**Exercício proposto a**
Reescreva as linhas de dados a partir da que contém "Click the money" até à que contém "click(650, 153)", inclusive, trocando "money" por "coin" e mantendo tudo o resto igual. Não inclua as imagens na resposta.

A introdução de Guterres e as primeiras questões

"O choque que senti nos bairros de lata de Lisboa, senti-o novamente com os refugiados", referiu, recordando as suas funções enquanto Alto-comissário das Nações Unidas para os Refugiados. Contudo, classificou esse trabalho como "uma terrível frustração porque não há solução humanitária".

Sobre o radicalismo, Guterres considerou que "vivemos em tempos perigosos e precisamos combinar todos os nossos esforços para exercer a nossa responsabilidade para erradicar o terrorismo".

O antigo primeiro-ministro foi logo questionado por representantes dos vários países. Entre eles, está João Vale de Almeida, que se exprimiu em francês mas proferiu um desejo em português a Guterres: "Boa sorte, senhor engenheiro."

Sobre a migração, António Guterres defende que é necessário criar oportunidades para que esta seja legal e uma opção, "não um acto de desespero". Apelou ainda à "responsabilidade entre todos os Estados" e pediu melhores programas de realojamento de refugiados. "É precisa mais responsabilidade e partilha de fardos" quanto a este assunto, afirmou. Guterres acredita que agora, "estamos a atravessar guerras que ninguém está a ganhar".

No final desta primeira intervenção, desculpou-se por ser tão telegráfico, mas disse estar "a seguir instruções" do presidente Mogens Lykketoft. 

Promover o diálogo "é uma virtude" na ONU

Durante a segunda ronda de respostas, António Guterres considera que é "essencial promover o diálogo entre os órgãos da ONU". "Uma das coisas pelas que fui criticado quanto era primeiro-ministro em Portugal é que apostava muito no diálogo. Na ONU é uma vantagem", afirmou.

Sobre a migração, reforçou ser preciso lutar contra a capacidade dos traficantes de pessoas e implementar políticas para responder aos que fogem dos seus países. Guterres entende que a luta contra o terrorismo deve ser "com toda a determinação", resolvendo ainda os problemas das pessoas que possam ser mobilizadas para esta atitude.

**Dados extraídos**
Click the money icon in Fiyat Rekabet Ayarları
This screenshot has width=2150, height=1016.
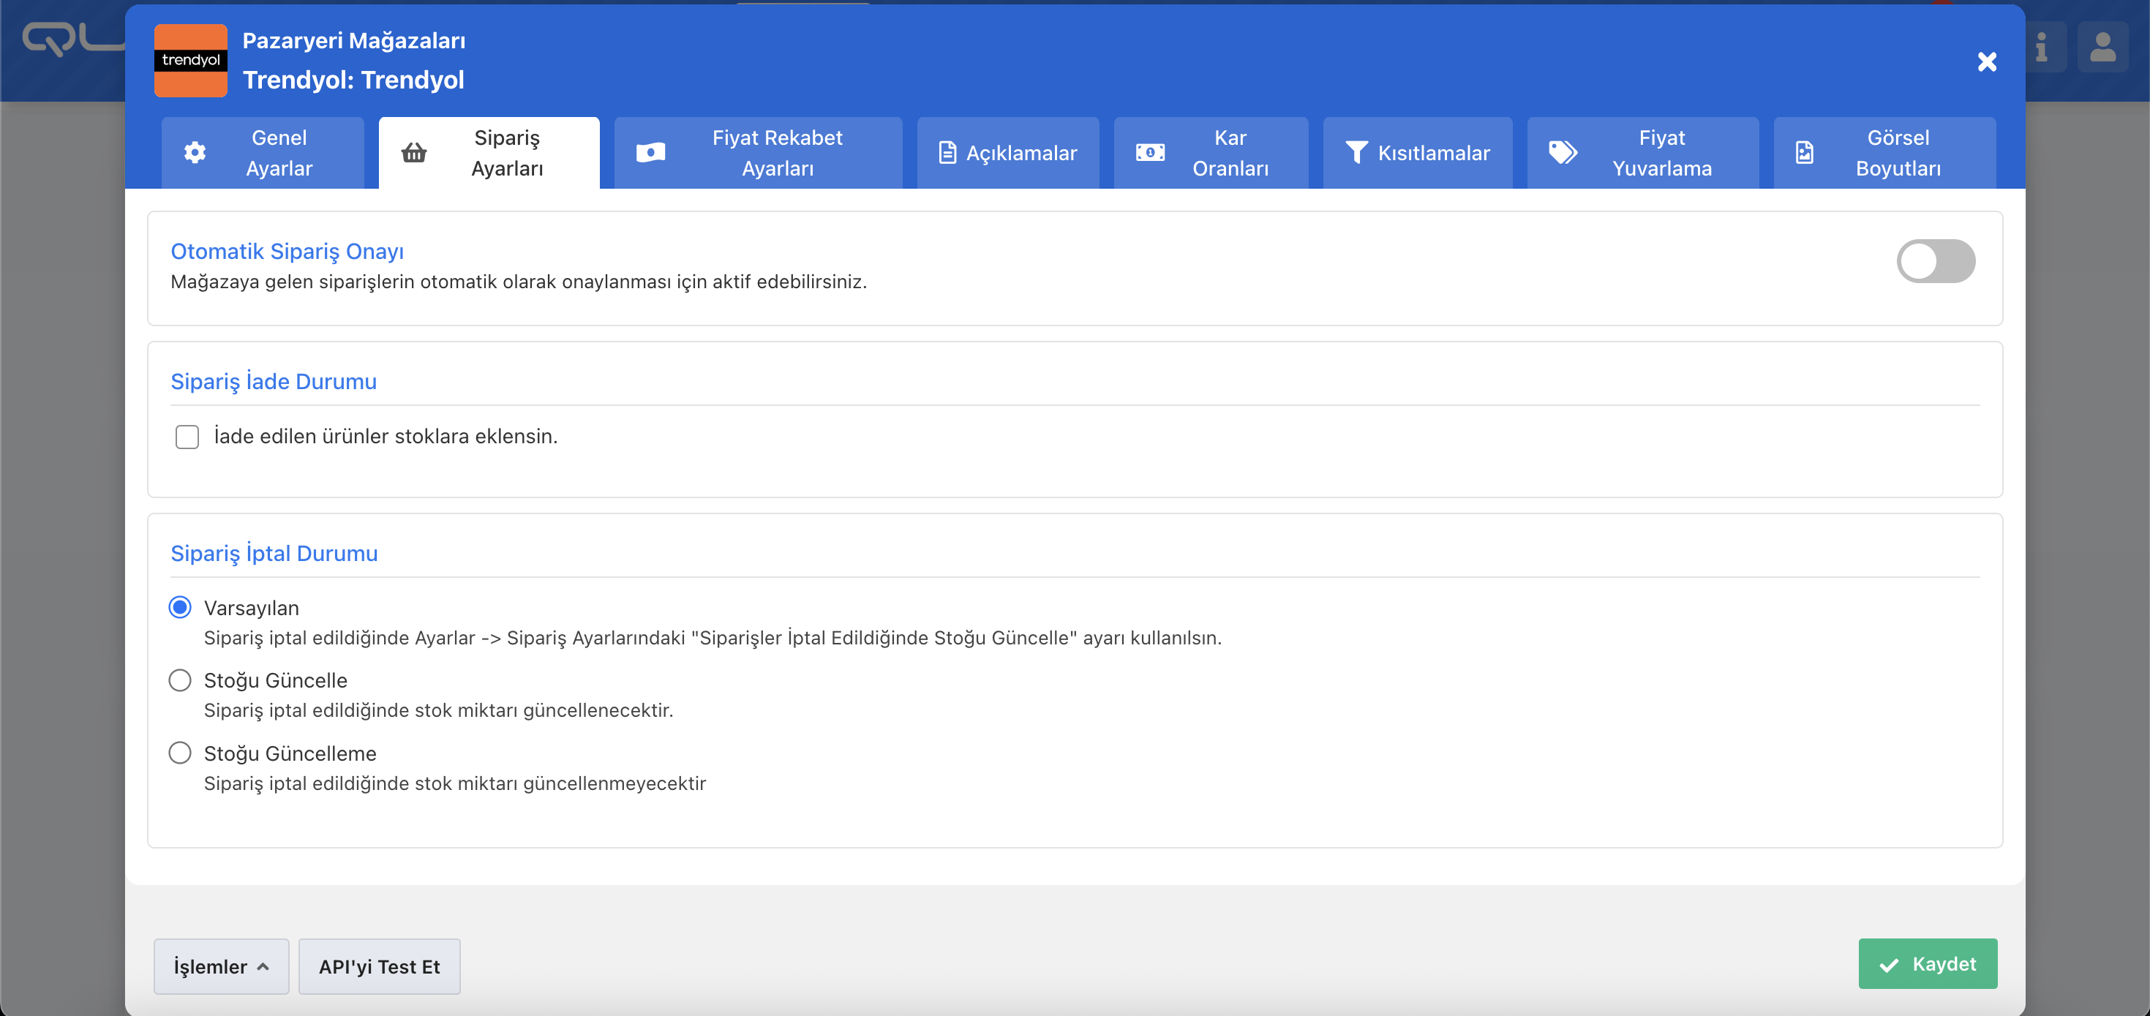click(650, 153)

--

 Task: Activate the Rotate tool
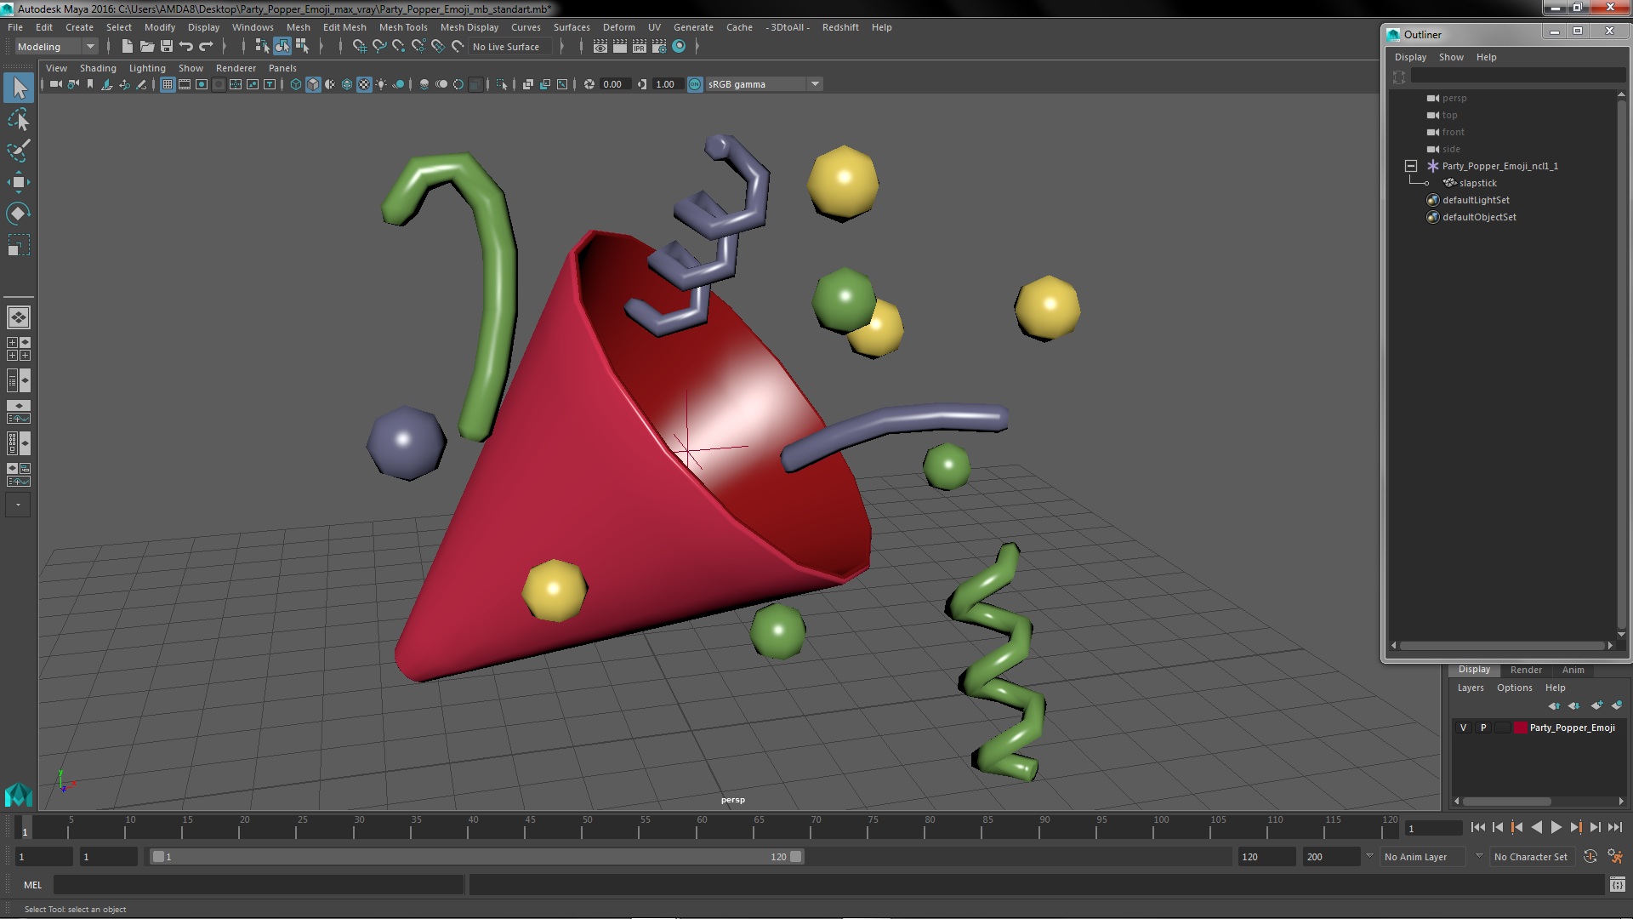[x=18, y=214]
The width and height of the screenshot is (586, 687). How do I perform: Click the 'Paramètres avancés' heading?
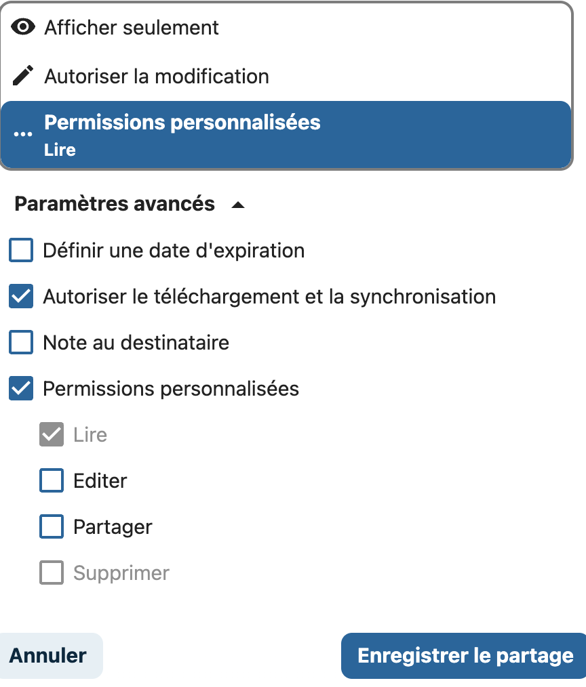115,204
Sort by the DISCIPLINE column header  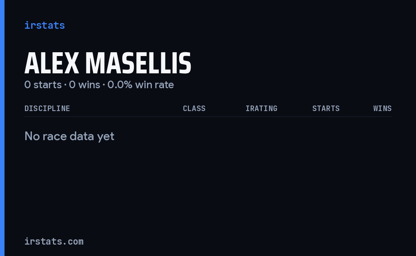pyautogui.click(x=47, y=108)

**Exercício proposto b**
Responda com base no excerto sobre António Guterres:
(i) Em que língua se exprimiu João Vale de Almeida?
(ii) De quem disse Guterres estar a seguir instruções?
(iii) Segundo Guterres, a migração não deve ser um acto de quê?

**Resolução completa a**
Click the coin icon in Fiyat Rekabet Ayarları
This screenshot has width=2150, height=1016.
click(650, 153)

**Resolução completa b**
(i) Em francês.
(ii) Do presidente Mogens Lykketoft.
(iii) De desespero.